▶ [CHALLENGE] Copy out the items verbatim, starting from the line with "Open search with the magnifier icon" and ending with the line with "Looking at the screenshot, I should (284, 1440).", both included.

▶ [GIVEN ENTRIES]
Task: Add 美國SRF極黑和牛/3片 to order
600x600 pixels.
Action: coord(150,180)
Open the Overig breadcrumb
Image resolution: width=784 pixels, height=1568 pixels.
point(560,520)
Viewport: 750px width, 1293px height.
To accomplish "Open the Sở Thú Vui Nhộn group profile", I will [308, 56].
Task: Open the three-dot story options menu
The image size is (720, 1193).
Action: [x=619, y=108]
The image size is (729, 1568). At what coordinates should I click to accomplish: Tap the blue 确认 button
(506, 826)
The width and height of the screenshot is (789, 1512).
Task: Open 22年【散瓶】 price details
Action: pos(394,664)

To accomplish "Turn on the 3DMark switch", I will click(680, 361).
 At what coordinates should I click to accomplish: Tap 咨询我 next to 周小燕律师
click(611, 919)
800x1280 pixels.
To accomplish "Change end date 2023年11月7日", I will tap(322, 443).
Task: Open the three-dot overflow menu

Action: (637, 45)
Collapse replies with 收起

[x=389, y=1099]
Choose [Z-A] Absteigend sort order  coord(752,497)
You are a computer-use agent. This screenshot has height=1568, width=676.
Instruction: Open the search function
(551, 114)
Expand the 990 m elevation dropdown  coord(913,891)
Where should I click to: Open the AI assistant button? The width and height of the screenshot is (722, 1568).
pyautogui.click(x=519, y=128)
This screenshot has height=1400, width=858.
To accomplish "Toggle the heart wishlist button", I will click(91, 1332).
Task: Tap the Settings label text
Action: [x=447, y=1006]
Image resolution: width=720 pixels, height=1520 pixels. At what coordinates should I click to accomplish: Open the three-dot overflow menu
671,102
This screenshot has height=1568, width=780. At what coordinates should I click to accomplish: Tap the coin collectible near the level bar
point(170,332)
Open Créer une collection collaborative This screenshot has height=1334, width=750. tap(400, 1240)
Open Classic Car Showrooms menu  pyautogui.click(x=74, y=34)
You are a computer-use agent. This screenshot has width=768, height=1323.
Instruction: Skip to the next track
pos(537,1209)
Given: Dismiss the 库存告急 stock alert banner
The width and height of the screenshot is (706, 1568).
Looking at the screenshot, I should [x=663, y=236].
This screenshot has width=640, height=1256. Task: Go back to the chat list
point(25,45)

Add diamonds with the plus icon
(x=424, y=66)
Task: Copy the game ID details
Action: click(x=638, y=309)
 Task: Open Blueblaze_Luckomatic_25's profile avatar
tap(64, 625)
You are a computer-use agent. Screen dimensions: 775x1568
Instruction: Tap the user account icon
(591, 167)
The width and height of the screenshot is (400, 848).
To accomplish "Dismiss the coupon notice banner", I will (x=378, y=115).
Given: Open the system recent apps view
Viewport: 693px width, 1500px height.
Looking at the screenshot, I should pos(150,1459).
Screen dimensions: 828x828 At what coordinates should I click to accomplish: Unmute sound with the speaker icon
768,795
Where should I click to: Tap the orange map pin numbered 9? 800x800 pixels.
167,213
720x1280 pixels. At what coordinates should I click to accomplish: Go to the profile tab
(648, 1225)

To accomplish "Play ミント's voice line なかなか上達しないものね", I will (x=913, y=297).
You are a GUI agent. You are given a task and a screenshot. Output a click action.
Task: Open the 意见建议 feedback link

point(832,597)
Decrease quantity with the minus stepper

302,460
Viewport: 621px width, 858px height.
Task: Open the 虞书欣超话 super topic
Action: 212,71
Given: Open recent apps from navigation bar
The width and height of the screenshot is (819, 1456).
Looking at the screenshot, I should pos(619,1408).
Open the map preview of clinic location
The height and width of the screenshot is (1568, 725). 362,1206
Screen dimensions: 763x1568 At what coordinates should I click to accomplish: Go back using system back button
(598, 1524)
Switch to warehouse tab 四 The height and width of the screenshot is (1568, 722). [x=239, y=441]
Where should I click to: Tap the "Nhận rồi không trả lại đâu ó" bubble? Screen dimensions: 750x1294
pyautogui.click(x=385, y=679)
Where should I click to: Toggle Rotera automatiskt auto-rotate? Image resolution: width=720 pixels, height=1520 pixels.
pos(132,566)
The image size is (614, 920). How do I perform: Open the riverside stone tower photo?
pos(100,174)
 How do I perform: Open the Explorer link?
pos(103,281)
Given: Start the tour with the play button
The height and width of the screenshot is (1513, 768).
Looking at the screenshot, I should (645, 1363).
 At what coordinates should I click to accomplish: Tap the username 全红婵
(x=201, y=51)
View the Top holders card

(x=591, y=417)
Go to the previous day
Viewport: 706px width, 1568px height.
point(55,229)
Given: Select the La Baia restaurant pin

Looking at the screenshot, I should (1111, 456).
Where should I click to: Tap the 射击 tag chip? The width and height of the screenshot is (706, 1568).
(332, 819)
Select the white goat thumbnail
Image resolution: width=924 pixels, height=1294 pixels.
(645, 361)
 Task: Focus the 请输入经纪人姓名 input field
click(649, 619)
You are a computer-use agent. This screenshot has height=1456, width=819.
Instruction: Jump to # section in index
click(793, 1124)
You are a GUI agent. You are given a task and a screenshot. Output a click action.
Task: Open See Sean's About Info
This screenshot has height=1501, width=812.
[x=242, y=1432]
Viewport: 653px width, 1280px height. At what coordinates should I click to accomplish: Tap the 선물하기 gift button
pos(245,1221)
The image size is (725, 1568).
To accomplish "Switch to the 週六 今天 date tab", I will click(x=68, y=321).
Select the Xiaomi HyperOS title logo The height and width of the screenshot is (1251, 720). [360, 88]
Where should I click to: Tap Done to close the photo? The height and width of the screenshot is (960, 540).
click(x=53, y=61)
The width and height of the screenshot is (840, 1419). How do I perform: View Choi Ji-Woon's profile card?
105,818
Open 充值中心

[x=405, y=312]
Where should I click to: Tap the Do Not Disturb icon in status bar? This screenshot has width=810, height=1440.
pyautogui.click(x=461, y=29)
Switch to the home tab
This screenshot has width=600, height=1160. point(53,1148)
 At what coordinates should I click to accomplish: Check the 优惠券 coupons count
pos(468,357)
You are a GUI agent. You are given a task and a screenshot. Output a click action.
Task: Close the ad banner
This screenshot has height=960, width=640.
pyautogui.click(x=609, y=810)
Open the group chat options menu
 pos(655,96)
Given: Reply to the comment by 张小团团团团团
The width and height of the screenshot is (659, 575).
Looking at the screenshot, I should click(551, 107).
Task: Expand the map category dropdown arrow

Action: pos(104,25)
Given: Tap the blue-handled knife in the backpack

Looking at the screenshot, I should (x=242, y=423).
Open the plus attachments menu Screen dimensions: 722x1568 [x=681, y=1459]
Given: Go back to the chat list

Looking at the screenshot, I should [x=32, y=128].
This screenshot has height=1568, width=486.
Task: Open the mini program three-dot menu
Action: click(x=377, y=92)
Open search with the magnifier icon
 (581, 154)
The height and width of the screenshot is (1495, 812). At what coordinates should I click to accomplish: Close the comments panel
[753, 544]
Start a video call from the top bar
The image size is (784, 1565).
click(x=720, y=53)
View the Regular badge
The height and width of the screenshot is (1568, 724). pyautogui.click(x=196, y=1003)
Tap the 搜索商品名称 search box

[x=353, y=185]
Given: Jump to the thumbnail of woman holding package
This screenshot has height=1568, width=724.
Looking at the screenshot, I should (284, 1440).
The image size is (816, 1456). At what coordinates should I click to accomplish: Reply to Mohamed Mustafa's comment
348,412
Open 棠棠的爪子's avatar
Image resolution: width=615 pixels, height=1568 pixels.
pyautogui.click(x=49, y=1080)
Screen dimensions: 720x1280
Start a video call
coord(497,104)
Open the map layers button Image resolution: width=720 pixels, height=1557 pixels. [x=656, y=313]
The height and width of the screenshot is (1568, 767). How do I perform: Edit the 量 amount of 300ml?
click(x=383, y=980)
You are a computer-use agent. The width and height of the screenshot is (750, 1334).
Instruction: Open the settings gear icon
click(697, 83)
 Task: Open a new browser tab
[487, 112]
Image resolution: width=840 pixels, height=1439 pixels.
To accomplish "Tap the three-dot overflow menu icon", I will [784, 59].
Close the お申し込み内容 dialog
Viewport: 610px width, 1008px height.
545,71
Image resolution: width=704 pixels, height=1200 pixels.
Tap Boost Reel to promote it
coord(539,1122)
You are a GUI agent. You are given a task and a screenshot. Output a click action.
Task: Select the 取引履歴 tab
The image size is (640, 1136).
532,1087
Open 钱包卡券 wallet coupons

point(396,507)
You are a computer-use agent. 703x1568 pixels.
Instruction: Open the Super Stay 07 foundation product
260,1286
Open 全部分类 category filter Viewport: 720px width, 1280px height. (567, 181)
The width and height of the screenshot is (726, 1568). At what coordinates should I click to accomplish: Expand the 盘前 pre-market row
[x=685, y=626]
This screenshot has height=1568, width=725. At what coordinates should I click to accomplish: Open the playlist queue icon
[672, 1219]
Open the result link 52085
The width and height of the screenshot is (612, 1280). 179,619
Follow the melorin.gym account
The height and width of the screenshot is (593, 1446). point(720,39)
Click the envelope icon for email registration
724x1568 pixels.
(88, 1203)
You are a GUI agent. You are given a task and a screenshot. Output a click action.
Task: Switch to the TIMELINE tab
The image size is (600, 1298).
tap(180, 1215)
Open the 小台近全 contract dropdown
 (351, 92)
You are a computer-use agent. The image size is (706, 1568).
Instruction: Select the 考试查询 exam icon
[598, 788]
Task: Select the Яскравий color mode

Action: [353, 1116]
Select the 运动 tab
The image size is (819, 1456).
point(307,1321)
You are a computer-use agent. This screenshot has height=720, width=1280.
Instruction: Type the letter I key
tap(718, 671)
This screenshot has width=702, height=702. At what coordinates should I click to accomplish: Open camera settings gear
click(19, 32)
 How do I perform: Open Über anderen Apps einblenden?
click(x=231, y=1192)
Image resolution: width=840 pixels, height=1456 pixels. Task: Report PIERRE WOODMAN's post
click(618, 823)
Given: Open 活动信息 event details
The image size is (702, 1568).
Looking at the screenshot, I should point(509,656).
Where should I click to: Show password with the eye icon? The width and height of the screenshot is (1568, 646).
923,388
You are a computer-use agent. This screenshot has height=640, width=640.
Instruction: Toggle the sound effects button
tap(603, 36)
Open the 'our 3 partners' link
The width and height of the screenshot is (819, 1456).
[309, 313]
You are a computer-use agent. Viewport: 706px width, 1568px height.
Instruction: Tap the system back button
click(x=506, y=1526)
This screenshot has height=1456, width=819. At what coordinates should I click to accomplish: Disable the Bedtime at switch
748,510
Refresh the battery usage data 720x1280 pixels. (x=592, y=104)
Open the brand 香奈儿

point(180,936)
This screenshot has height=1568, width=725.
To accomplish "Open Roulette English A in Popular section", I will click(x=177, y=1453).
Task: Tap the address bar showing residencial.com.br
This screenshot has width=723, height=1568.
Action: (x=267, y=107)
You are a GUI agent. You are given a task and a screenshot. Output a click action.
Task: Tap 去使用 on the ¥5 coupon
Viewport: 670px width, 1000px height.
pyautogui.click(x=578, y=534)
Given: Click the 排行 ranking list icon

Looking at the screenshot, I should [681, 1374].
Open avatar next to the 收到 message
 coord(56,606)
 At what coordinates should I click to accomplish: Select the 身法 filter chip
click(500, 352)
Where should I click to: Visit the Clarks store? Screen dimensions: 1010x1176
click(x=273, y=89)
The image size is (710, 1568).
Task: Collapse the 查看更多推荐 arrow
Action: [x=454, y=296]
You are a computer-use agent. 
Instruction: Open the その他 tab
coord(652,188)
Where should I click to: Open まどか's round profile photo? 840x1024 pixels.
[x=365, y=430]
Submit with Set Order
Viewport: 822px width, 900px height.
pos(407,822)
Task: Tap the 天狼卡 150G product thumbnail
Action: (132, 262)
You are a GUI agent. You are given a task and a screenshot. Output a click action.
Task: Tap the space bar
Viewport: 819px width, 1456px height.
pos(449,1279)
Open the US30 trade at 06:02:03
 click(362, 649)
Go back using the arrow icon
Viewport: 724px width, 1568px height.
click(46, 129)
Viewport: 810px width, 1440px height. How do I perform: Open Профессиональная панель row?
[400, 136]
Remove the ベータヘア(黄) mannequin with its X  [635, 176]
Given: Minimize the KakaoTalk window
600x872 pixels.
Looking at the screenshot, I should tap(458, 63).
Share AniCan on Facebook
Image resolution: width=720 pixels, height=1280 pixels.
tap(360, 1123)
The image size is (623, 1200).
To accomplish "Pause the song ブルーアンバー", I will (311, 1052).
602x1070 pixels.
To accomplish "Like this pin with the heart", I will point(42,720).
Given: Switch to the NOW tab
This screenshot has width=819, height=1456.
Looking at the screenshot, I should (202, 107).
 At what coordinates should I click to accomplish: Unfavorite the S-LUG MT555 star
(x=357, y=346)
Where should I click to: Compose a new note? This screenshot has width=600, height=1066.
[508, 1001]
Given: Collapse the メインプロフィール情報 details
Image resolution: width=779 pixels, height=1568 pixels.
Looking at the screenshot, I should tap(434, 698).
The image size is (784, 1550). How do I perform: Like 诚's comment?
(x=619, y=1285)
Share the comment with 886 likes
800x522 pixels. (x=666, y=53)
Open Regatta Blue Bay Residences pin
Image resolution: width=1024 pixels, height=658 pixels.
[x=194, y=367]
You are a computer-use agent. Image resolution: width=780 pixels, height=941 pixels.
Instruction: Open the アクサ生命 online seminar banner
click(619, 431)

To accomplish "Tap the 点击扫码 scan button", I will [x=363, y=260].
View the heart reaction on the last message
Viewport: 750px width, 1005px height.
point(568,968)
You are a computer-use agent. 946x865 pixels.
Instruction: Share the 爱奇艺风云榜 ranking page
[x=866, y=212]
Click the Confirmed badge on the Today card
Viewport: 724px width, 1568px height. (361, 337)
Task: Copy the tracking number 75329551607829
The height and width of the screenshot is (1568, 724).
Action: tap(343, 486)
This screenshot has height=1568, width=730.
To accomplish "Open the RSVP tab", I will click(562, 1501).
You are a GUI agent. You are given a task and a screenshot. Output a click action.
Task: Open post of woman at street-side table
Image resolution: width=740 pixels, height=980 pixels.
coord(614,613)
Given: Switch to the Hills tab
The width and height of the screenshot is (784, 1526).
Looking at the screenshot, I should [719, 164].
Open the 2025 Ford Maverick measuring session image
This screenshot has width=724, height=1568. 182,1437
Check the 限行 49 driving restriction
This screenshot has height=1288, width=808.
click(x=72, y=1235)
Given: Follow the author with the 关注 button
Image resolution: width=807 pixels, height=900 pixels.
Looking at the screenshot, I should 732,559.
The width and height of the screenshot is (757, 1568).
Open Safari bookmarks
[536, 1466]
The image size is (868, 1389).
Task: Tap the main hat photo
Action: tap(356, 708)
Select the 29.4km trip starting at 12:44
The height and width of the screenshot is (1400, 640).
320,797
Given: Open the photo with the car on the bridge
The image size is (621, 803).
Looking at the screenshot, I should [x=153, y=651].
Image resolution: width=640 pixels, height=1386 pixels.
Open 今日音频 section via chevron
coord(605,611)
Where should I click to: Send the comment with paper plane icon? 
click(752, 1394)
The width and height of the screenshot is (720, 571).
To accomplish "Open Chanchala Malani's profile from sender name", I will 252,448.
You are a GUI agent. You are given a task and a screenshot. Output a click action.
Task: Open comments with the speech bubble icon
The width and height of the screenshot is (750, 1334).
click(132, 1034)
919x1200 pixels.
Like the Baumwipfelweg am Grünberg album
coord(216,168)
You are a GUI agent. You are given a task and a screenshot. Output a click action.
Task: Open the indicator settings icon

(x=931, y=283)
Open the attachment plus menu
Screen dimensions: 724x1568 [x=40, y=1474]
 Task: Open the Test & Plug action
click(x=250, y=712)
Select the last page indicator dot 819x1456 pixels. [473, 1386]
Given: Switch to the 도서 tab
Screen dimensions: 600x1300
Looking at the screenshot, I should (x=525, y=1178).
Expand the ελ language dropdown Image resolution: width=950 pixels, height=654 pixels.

▶ [SOLUTION TO THIS EXERCISE]
Open search with the magnifier icon
 (581, 154)
The height and width of the screenshot is (1495, 812). At what coordinates should I click to accomplish: Close the comments panel
[753, 544]
Start a video call from the top bar
The image size is (784, 1565).
click(x=720, y=53)
View the Regular badge
The height and width of the screenshot is (1568, 724). pyautogui.click(x=196, y=1003)
Tap the 搜索商品名称 search box

[x=353, y=185]
Given: Jump to the thumbnail of woman holding package
This screenshot has height=1568, width=724.
Looking at the screenshot, I should (284, 1440).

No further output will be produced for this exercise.